はい。それも飼い主さんの話をよく聞いて、しっかりと検査・診断を行うことですね。飼い主さんは本当によくペットを見ていて、些細な変化にも「何かおかしい」と気づいてくれるので、それらも踏まえて検査・診断し、どういう病気なのかを丁寧に説明することを心がけています。というのも、私自身、母の介護をしていた時、お医者さんにはっきりと言ってもらえないことが大きな不安でした。それだけに、明確な答えを出すことで、飼い主さんの不安を取り除いてあげたいんです。質問でも、セカンドオピニオンでも気軽に当院を利用していただければと思います。
―インフォームドコンセントに重きを置いているのですね。
飼い主さんに正しい情報を伝え、理解してもらうことは、ペットの寿命を延ばすことにもつながります。例えば心臓が悪いワンちゃんの場合、毎回散歩に行く前に注意すべきことをわかりやすく伝えます。それを知っているのと、知らないのとでは飼い主さんの意識も違いますし、発作が起こる確率も違ってきます。ですから、飼い主さんにも日々の生活で心がけてもらえるよう伝える努力をしています。特に高齢になると腎臓病や心臓病、内分泌系の病気など、持病を複数抱えるペットもいて、毎日の薬や生活上の注意点が増えてしまいがちです。それでも「もう治らないんだ」と悲観的になるのではなく、飼い主さんが気をつけて暮らしていくことで、ペットの寿命を延ばすことにつながるので、理解を深めてサポートしていただきたいですね。

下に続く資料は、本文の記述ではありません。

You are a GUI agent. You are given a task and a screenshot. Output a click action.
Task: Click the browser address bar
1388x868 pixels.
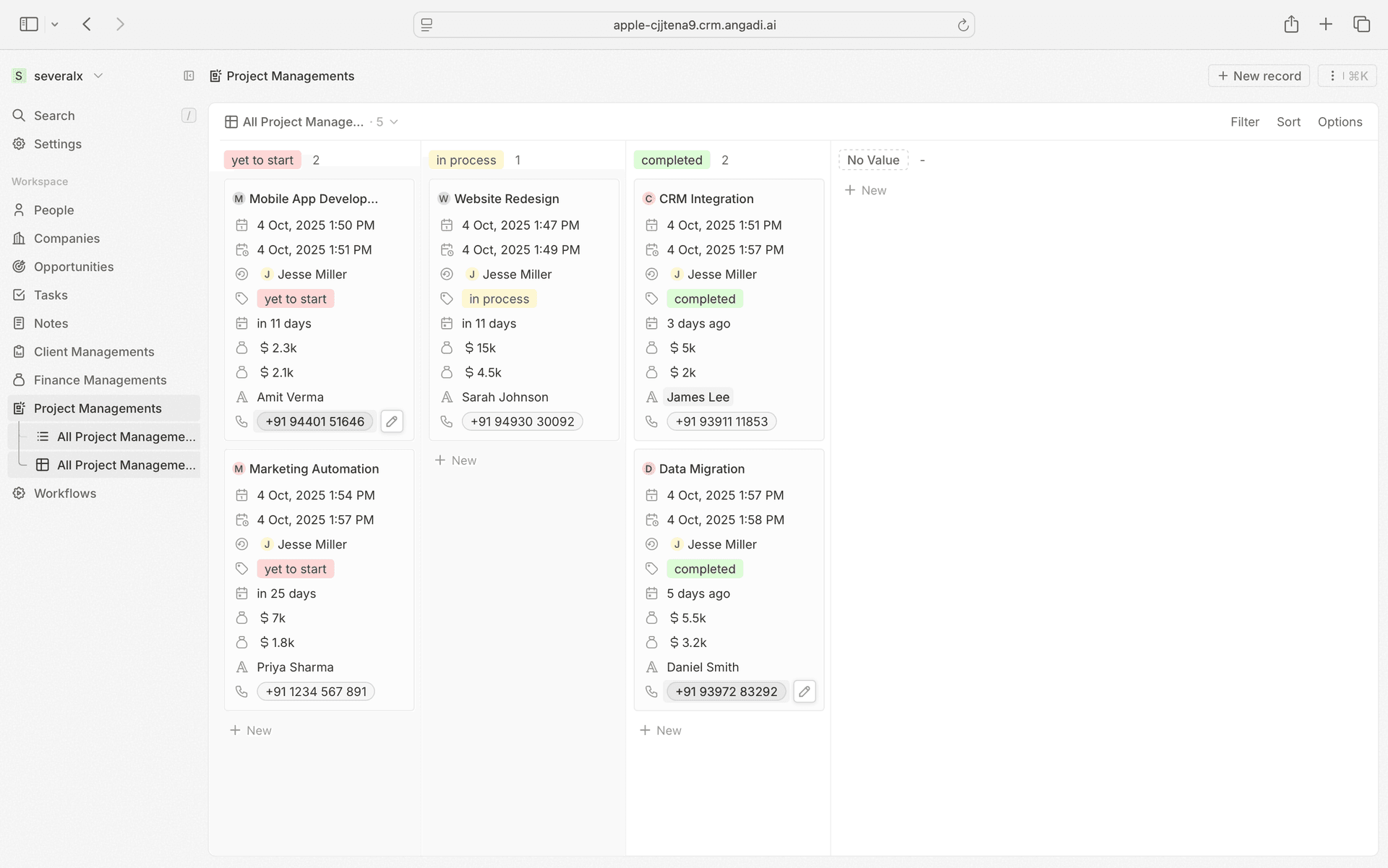(694, 25)
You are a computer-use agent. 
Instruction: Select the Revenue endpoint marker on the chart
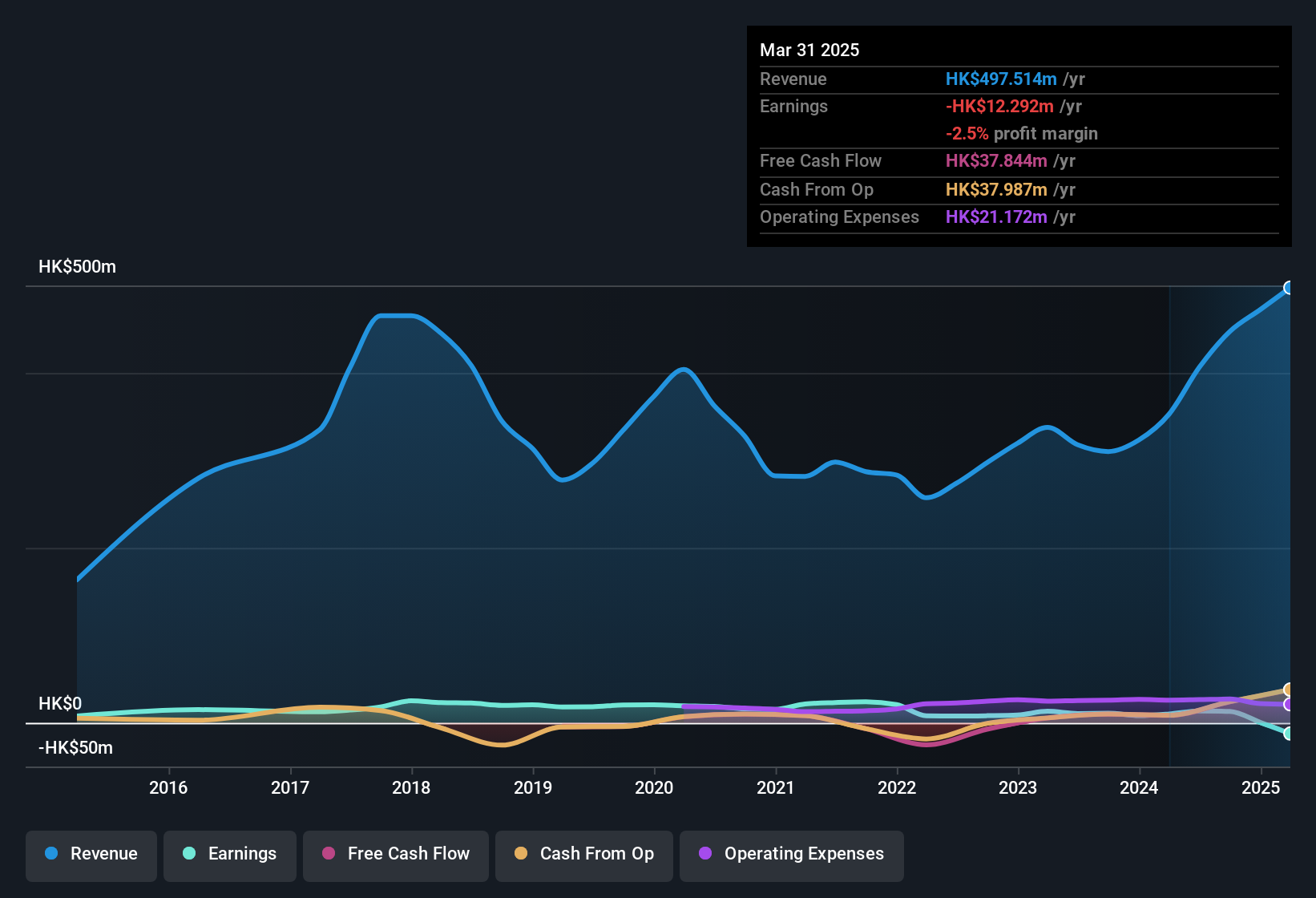(1289, 286)
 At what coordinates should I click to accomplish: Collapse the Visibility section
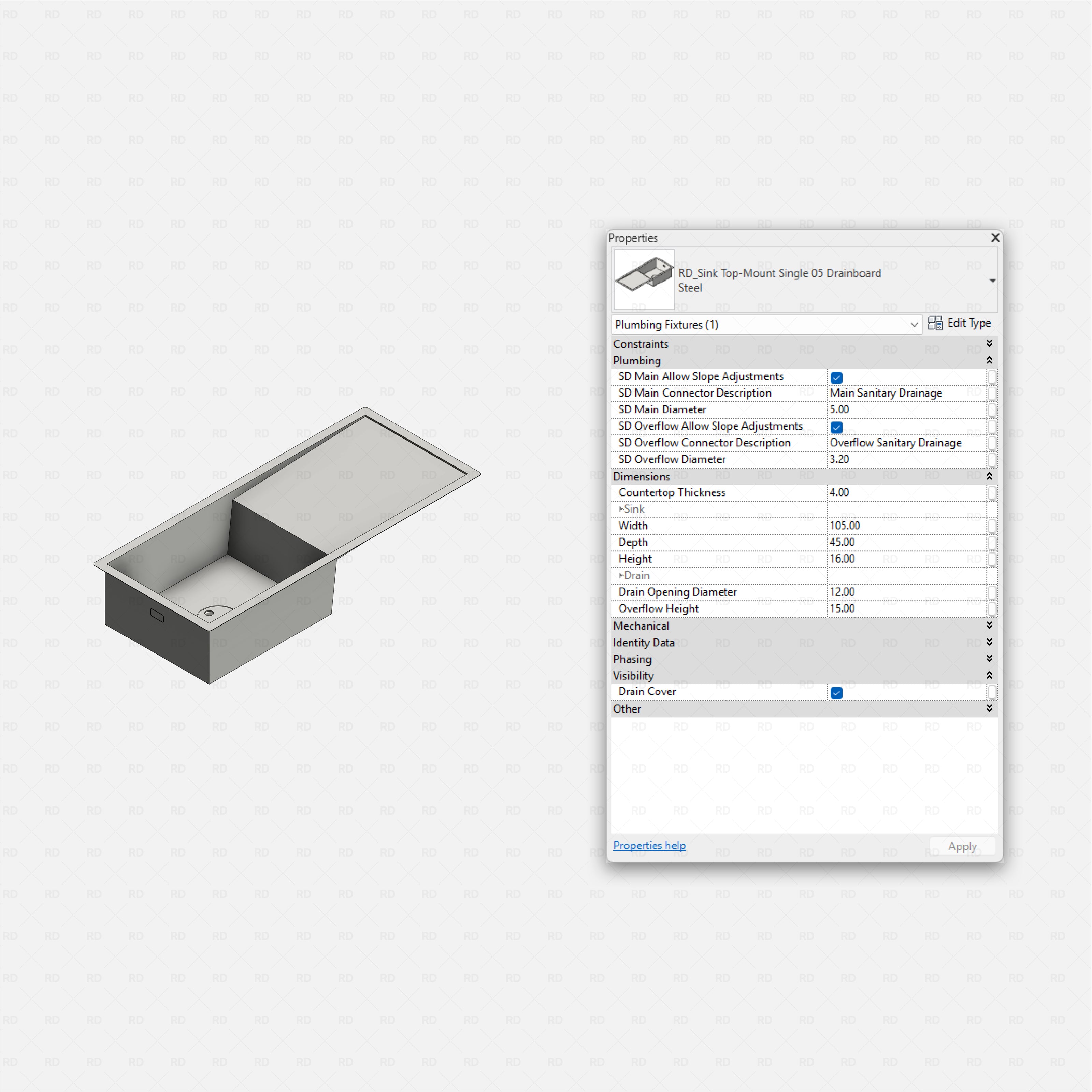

―それ以外で、飼い主とのコミュニケーションで心がけていることはありますか?
飼い主さんの不安を取り除くためにも、気持ちに寄り添うことです。例えば、介護が必要になった場合、まずは「大丈夫だから!」と力づけることで飼い主さんに安心してもらいます。飼い主さんに気持ちの余裕が出てくると、連れてくるペットも幸せそうに見えるんですよ。年を取って病気になると動物は甘えん坊になるのですが、飼い主さんもそれがうれしいようで、そういう姿が幸せそうですごくいいなと思うんです。介護や看病は大変ですから、心配ごとがあったら、気軽に聞いてほしいですね。そうやって話す中で、検査・診断・治療の手がかりになることもありますし、少しでも不安を軽くして、飼い主さんとペットが触れ合う時間を増やせたらと思います。